## [Description of the task]
What you return must match the entries exactly, except that the pictures are gone.
- - - - -
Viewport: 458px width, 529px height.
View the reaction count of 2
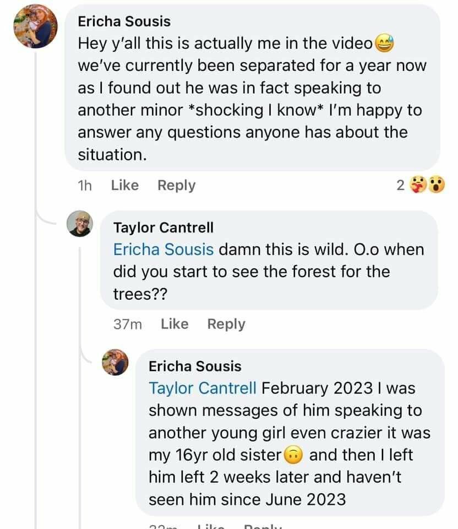(400, 185)
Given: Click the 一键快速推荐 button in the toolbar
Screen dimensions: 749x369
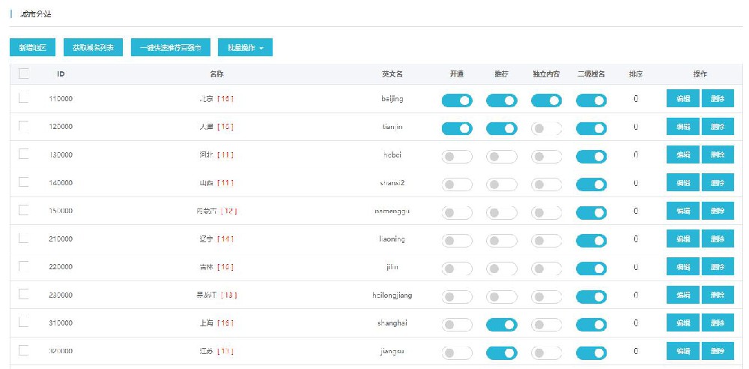Looking at the screenshot, I should coord(171,47).
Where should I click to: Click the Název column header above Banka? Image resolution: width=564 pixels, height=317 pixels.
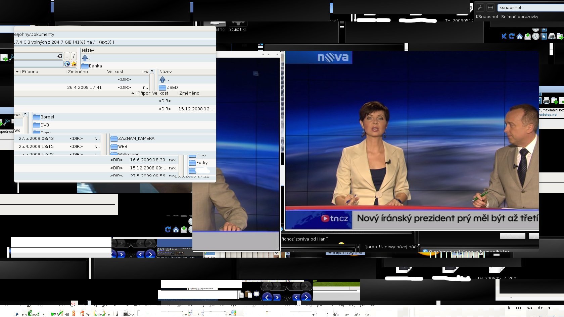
- - - - -
## [Finished task]
Viewport: 458px width, 529px height.
View the reaction count of 2
(400, 185)
Given: Click the 一键快速推荐 button in the toolbar
Screen dimensions: 749x369
Looking at the screenshot, I should coord(171,47).
Where should I click to: Click the Název column header above Banka? Image resolution: width=564 pixels, height=317 pixels.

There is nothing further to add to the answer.